Welcome to the only blog in Uganda with its own intern.
That’s Robin Thicke. He’s my intern. Go get my coffee, Thicke. Be fast.
Now, to business. I am concerned about you all and the social enhancement of your lives in general, so, to make life better, I have compiled a brief list of Things To Do In Nandos.
(Thank you, Thicke. Now go and sit in the corner and be quiet.)
- Order a cheeseburger in a fake accent. No, not like Lady Bizzle, I mean a fake French accent. Make sure you luxuriate enthusiastically over the syllables like, “Sheeeeese buggerr” because that is how French people talk. I have heard them do it and can confirm this.
They also end every sentence with a question mark, like the Irish. They say, “You ‘ave sheeese bugger? Yes? I ‘ave wiz ze frahs? And also ze coke? Mebbe you do not mek it so slowlee, you make it quicklee?”

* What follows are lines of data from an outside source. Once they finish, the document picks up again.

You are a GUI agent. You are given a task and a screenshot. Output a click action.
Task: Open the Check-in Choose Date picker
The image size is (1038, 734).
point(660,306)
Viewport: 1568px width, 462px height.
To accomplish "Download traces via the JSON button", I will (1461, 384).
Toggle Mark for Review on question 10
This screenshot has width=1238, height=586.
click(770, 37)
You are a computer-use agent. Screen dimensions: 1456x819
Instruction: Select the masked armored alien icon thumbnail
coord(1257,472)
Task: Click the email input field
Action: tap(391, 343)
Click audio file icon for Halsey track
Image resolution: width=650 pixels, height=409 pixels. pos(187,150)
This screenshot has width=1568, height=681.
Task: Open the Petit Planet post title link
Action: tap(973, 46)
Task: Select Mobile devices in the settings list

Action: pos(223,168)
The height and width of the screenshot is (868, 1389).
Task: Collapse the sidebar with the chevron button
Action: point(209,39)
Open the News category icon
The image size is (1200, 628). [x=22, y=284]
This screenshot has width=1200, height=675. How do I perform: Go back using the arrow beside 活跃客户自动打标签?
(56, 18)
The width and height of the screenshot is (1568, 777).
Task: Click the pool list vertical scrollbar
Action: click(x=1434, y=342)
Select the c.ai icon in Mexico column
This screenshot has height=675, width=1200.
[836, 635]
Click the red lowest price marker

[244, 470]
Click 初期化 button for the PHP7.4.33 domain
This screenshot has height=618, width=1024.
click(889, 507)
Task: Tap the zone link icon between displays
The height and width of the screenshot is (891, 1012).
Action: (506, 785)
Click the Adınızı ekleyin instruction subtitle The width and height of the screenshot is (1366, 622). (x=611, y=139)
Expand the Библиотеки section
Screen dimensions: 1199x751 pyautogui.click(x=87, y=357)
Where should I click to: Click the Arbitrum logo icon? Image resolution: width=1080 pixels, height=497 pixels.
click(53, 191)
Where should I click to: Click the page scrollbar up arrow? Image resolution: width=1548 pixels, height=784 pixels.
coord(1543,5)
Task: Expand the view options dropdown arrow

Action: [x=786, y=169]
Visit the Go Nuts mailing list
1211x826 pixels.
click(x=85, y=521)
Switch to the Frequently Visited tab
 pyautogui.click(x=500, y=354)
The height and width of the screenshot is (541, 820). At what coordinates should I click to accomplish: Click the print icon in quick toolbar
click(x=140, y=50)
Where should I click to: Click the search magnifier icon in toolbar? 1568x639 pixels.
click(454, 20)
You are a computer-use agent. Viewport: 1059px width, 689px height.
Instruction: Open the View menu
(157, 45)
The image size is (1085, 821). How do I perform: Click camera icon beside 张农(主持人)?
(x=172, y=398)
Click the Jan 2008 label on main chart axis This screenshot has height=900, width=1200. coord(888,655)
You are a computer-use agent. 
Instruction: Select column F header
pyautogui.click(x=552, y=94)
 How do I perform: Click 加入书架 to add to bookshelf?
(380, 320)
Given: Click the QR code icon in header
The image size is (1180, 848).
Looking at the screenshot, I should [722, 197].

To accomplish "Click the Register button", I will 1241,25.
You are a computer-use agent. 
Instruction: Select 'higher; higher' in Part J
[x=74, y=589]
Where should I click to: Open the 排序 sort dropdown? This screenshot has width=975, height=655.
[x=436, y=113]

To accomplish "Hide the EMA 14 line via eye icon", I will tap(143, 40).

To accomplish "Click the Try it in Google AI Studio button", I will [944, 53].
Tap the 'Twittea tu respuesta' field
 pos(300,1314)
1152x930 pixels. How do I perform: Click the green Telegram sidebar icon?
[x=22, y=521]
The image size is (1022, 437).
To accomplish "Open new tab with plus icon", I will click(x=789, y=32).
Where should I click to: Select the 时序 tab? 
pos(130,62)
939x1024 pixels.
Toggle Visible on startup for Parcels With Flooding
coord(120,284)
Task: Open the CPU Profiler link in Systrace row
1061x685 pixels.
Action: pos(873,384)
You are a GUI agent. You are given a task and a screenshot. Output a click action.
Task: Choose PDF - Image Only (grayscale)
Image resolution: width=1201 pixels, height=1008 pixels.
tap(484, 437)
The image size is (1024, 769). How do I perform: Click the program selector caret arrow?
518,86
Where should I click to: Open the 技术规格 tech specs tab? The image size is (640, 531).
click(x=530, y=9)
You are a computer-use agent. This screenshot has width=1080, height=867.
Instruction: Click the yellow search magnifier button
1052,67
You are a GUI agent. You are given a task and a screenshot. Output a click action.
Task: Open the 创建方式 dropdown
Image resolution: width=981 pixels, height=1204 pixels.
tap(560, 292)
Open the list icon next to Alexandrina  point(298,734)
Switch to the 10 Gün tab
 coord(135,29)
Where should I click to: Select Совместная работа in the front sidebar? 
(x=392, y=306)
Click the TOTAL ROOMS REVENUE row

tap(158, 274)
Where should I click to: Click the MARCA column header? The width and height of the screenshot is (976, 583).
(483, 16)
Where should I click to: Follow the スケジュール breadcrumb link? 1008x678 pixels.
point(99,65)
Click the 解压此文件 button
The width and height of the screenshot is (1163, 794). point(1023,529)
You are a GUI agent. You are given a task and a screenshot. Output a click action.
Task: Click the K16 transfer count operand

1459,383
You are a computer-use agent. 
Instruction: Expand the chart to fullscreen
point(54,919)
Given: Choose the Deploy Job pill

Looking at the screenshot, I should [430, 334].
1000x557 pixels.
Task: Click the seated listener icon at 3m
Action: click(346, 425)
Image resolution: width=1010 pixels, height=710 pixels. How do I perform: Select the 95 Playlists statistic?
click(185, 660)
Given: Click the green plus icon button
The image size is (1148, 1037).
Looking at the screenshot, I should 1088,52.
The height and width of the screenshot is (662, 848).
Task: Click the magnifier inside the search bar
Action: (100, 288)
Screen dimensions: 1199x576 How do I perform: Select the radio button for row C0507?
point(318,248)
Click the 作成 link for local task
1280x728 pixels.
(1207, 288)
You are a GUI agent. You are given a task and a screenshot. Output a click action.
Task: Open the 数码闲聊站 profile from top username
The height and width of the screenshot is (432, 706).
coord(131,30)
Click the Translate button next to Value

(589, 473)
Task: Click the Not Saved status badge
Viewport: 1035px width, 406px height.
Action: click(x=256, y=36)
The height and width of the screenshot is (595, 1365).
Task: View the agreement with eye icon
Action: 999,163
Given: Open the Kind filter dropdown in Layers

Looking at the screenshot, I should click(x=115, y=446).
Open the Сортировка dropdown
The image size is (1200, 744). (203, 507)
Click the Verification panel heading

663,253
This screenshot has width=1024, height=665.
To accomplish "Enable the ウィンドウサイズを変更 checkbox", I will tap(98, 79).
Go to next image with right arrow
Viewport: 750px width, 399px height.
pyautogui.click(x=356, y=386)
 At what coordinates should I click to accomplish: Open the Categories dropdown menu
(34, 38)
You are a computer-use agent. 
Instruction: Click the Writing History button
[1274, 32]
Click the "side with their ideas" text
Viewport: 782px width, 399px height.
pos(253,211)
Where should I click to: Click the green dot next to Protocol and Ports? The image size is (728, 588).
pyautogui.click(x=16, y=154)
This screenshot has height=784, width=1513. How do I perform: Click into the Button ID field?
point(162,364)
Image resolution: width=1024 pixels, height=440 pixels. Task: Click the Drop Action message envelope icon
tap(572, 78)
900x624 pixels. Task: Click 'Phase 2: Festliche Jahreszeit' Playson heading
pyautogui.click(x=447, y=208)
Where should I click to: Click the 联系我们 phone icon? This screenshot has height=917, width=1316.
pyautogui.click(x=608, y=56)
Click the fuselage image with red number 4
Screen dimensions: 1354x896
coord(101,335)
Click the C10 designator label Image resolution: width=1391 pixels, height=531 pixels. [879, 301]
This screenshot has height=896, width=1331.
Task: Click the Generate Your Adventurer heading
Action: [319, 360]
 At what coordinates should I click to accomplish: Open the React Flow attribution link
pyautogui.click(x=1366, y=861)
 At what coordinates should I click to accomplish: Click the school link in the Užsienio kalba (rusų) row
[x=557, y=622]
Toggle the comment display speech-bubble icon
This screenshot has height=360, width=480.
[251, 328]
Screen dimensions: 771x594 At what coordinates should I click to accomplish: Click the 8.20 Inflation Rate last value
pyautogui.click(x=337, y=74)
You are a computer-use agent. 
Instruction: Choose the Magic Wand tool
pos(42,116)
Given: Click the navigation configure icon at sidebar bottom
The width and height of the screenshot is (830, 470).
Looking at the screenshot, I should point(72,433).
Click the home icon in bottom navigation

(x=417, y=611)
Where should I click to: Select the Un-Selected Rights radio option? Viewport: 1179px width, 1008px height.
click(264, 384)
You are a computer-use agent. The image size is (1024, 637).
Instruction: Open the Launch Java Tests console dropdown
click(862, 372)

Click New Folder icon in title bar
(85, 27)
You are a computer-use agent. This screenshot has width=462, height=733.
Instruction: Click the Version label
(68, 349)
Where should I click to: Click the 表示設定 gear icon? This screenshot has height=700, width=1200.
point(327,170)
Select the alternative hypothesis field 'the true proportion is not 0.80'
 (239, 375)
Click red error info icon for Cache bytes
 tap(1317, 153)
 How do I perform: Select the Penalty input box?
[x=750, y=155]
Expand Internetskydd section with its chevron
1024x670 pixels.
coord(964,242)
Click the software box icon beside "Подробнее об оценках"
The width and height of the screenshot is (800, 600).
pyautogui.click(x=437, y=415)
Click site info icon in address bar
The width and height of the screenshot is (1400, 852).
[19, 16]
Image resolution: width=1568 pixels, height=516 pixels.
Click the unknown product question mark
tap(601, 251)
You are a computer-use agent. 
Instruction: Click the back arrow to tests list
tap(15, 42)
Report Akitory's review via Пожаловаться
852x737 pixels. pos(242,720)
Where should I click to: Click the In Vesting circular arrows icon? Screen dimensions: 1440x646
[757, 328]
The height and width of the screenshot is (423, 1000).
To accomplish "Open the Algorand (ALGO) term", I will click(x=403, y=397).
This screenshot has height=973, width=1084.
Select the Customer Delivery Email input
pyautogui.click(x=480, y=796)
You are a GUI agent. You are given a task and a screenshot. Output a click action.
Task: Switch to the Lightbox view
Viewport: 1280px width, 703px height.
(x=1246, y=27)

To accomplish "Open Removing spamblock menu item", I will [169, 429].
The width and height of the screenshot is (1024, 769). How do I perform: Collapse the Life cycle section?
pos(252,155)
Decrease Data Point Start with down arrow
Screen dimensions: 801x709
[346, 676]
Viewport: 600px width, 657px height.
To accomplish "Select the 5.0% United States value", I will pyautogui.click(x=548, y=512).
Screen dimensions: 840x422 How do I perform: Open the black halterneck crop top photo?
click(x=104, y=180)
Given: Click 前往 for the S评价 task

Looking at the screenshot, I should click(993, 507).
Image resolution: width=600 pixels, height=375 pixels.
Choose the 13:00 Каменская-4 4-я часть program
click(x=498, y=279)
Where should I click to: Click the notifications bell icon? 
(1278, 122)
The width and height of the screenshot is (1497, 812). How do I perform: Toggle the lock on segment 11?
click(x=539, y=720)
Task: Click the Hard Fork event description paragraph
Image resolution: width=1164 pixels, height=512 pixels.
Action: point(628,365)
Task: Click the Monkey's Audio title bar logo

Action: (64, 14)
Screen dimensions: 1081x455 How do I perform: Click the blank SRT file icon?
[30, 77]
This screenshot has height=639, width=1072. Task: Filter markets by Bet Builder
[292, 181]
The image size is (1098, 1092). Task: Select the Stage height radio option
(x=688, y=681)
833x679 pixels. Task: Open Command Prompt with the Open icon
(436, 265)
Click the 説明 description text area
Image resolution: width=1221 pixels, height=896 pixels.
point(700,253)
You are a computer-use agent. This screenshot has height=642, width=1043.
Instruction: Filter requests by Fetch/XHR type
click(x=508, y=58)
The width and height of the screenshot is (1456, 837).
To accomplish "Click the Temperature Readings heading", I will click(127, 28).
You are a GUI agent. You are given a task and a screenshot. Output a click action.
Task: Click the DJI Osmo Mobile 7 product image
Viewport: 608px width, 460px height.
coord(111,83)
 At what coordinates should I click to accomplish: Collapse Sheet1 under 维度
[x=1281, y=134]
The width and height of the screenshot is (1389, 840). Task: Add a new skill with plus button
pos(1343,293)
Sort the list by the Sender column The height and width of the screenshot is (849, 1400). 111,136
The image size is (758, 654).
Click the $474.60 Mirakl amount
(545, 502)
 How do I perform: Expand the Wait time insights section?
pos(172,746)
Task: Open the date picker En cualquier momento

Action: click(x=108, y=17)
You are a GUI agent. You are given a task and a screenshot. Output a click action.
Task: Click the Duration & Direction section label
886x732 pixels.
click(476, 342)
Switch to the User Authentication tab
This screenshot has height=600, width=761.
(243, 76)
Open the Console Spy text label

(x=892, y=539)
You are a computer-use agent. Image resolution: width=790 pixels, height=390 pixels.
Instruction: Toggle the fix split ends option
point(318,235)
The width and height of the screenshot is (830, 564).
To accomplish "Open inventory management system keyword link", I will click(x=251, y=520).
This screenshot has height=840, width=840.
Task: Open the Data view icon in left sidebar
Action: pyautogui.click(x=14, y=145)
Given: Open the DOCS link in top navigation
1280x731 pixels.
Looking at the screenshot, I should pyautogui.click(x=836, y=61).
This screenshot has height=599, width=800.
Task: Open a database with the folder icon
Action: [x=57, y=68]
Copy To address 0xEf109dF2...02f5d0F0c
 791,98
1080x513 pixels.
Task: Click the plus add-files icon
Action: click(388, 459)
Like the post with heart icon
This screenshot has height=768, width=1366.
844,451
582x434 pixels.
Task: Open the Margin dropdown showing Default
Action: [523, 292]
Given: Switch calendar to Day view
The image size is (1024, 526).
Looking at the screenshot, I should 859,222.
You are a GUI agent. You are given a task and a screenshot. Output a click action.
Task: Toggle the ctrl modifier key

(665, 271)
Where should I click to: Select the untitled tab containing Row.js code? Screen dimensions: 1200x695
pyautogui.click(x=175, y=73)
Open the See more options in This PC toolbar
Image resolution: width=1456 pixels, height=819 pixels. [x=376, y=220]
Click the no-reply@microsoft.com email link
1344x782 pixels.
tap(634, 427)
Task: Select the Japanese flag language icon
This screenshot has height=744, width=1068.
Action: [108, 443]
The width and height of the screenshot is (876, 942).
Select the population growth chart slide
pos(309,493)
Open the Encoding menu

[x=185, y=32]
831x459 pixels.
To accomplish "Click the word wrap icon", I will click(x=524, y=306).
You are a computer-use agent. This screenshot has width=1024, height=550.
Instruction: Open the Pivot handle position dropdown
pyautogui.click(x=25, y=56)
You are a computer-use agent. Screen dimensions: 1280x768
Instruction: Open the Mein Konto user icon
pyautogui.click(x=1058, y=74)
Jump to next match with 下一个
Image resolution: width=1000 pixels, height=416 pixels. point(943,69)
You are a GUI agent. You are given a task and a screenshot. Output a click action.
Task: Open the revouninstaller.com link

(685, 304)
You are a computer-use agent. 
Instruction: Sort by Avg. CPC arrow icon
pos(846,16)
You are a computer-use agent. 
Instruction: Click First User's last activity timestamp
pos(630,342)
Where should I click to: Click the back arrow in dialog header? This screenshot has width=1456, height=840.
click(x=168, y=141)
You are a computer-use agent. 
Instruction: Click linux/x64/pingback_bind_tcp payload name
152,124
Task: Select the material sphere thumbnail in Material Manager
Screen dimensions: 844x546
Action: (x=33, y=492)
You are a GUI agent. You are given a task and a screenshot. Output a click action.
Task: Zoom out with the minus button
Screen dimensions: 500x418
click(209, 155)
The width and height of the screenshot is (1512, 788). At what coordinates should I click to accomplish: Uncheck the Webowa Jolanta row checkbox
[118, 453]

( Oh, it has to be a fake French accent. If you have a real French accent, try ordering with a Spanish one.)
2. Get your cellphone out and order your pizza delivered to your table. That would so totally rule.
3. People don’t give waitresses the respect they deserve. You could give them even less. Patronise them to the point that you actually explain the order to them as if they just landed from Bukomansimbi. “I’ll have the chee.. (look at the waitress and do your eyes as if you have just realised that she probably will not be able to handle such an exotic word) Take a lightly toasted bun, a slab of cheese, and a beef patty… are you getting this? You’re not writing—with onions and tomatoes.…”
Thicke, did I stutter when I said coffee? What is this crap? Go and bring coffee! Before I count to five I want to see coffee here. What about…
Update: If you noticed, perhaps, that the header image has changed, and are wondering why, it is in honour of the greatest human man alive, Detective Lieutenant John MacClaine. He just kicks all ass in the universe and I would like to commemorate that on this blog tonight. Thank you.